Dis, comment on pense un gâteau ?
En premier lieu, une importante question se pose : « Est-ce qu’il va falloir le reproduire ? » pour une commercialisation à la boutique. De la réponse dépend la façon dont le pâtissier imaginera sa création. Si oui, il doit veiller à la faisabilité de répliquer, à grande échelle, son gâteau. Si non, si la création peut être unique, cela implique moins de contraintes et il peut « s’amuser »… Se lâcher beaucoup plus !
Cette fois, la création sera éphémère. Et elle sera une forêt noire. « Une évidence ». Un gâteau que sa grand-mère, pâtissière exceptionnelle, réalisait pour chacun de ses anniversaires. « C’est le gâteau qu’elle me faisait étant petit. Je lui ai toujours réclamé, jusqu’à mes 15 ans… Et plus tard même ! ».

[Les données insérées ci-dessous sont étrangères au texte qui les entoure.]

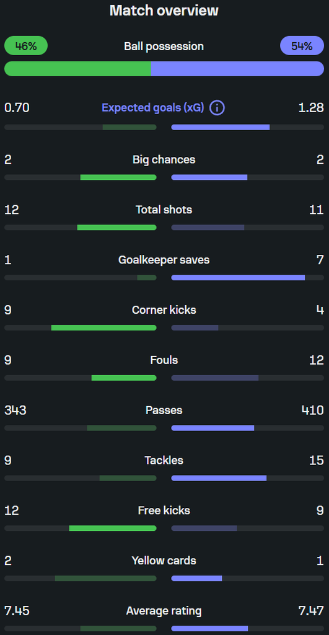
Task: Click the 1.28 expected goals value
Action: click(311, 108)
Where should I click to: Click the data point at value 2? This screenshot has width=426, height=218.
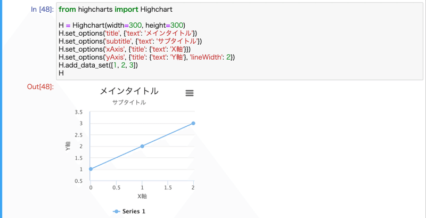(x=142, y=146)
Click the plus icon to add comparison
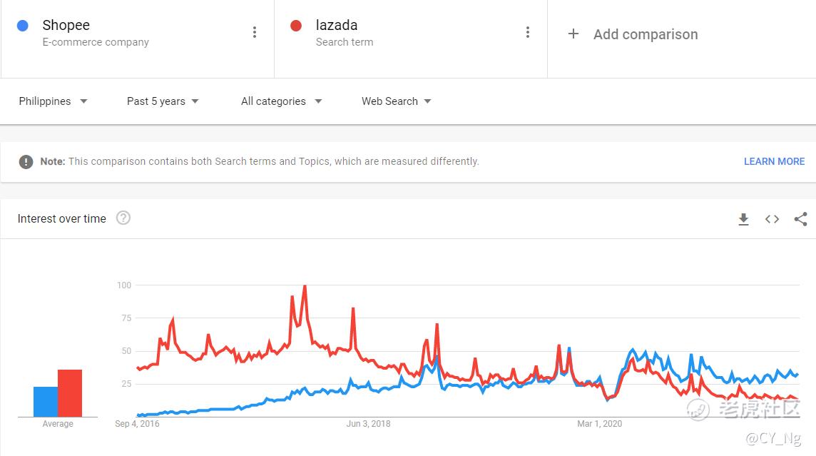Screen dimensions: 816x456 [573, 34]
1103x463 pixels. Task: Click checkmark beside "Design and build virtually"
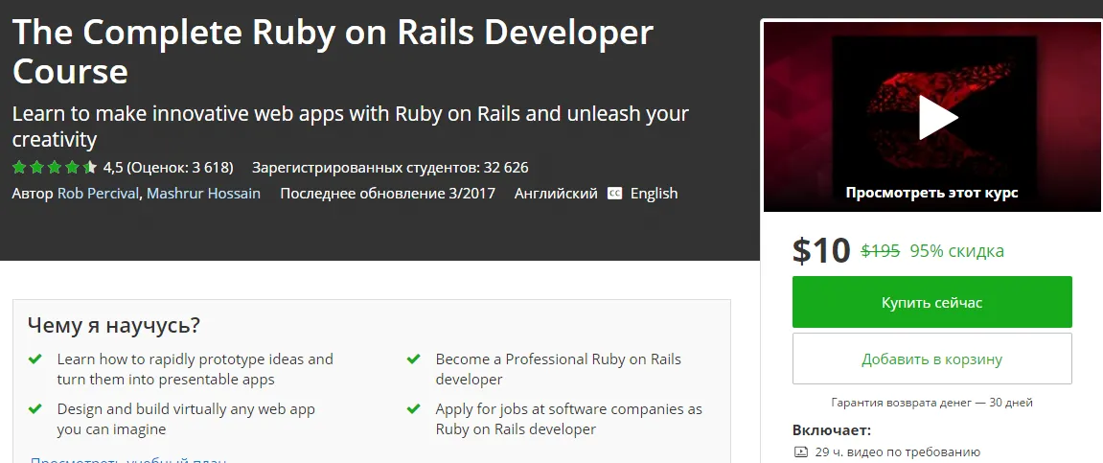pos(35,409)
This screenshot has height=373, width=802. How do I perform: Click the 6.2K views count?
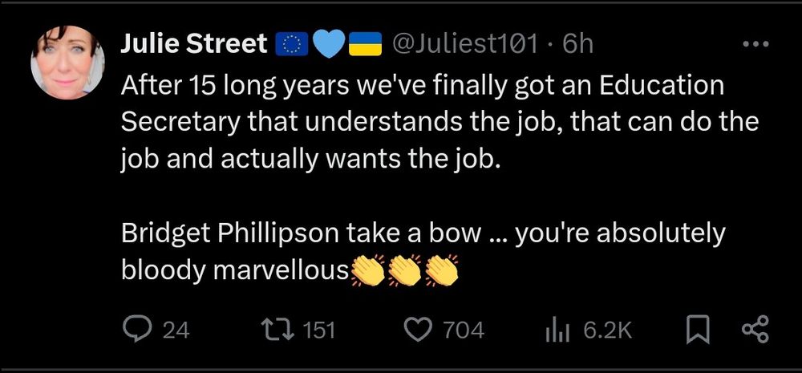click(x=608, y=330)
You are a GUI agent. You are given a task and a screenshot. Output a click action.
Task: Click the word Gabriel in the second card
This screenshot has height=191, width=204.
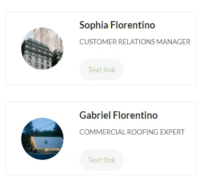pos(95,115)
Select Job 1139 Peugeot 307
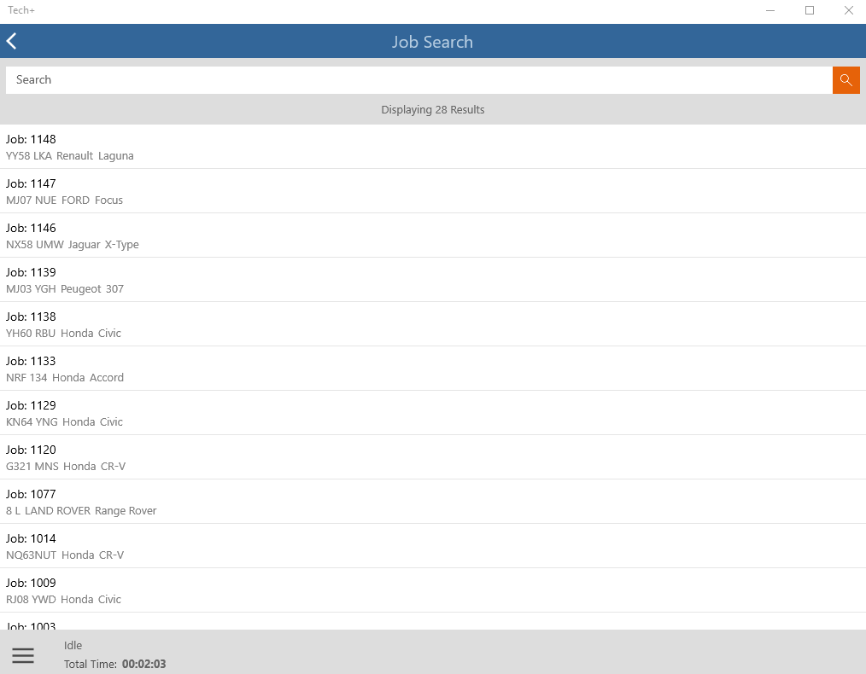The height and width of the screenshot is (674, 866). 432,280
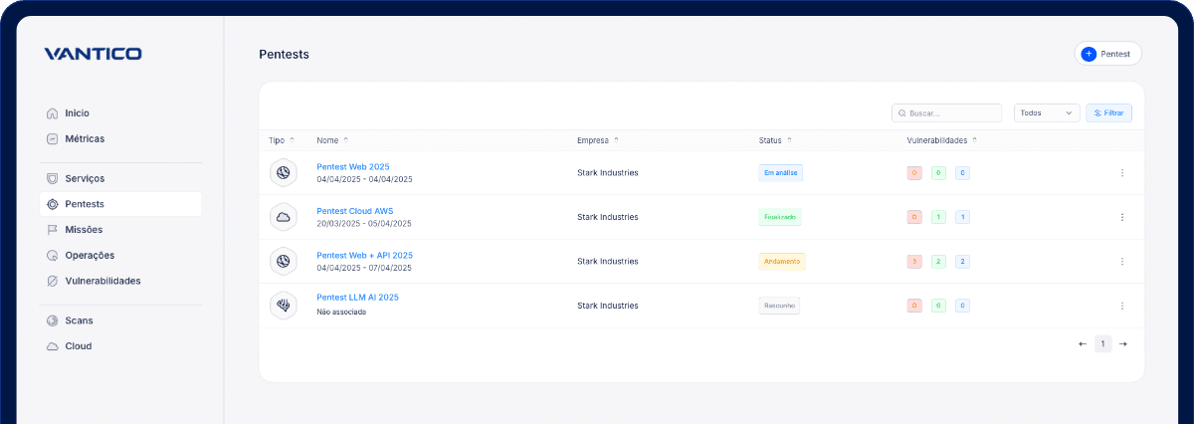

Les premières idées sont mises sur papier, dessinées et les composants répertoriés. Certaines finissent à la poubelle comme celle d’un gâteau trompe-l’œil qui ressemblerait à une cerise. « Vu et revu ! ». Au format individuel, de table ou de soirée, la taille reste à déterminer, Clément voit bien ces petites forêts noires prendre place dans un décor. Le jeu des mots faisant aussi son œuvre, la scène sera une forêt, sombre, aux allures plutôt fantastiques. Son inspiration se nourrit alors de l’univers de Tim Burton, dont les films ont bercé son enfance. Et l’immense arbre tortueux du film Sleepy Hollow lui plairait comme support des gâteaux. Un cadre qui peut paraître un peu sinistre mais qu’il trouve « particulièrement esthétique ». En tout cas, il espère, qu’à la fin, il le sera !
« On va bosser autant sur le gâteau que sur la mise en scène », déclinée dans des tons de noir et rouge. L’arbre, élément central, sera une pièce artistique en chocolat. Les forêts noires, très chocolatées, un peu vanillées, agrémentées de « fantastiques » cerises amarena seront entièrement recouvertes d’un glaçage rouge. Peut-être avec une finition en chocolat, d’un style inachevé, genre cassé, pour rester dans l’ambiance…
La poursuite de cet entretien est prévue lors des essais, début mai.
[ Note du 17 mai : ] La suite est reportée de quelques jours. En attendant, il me transmet les croquis. Et m’annonce qu’il y a du changement. L’arbre imaginé s’avère trop compliqué à transporter…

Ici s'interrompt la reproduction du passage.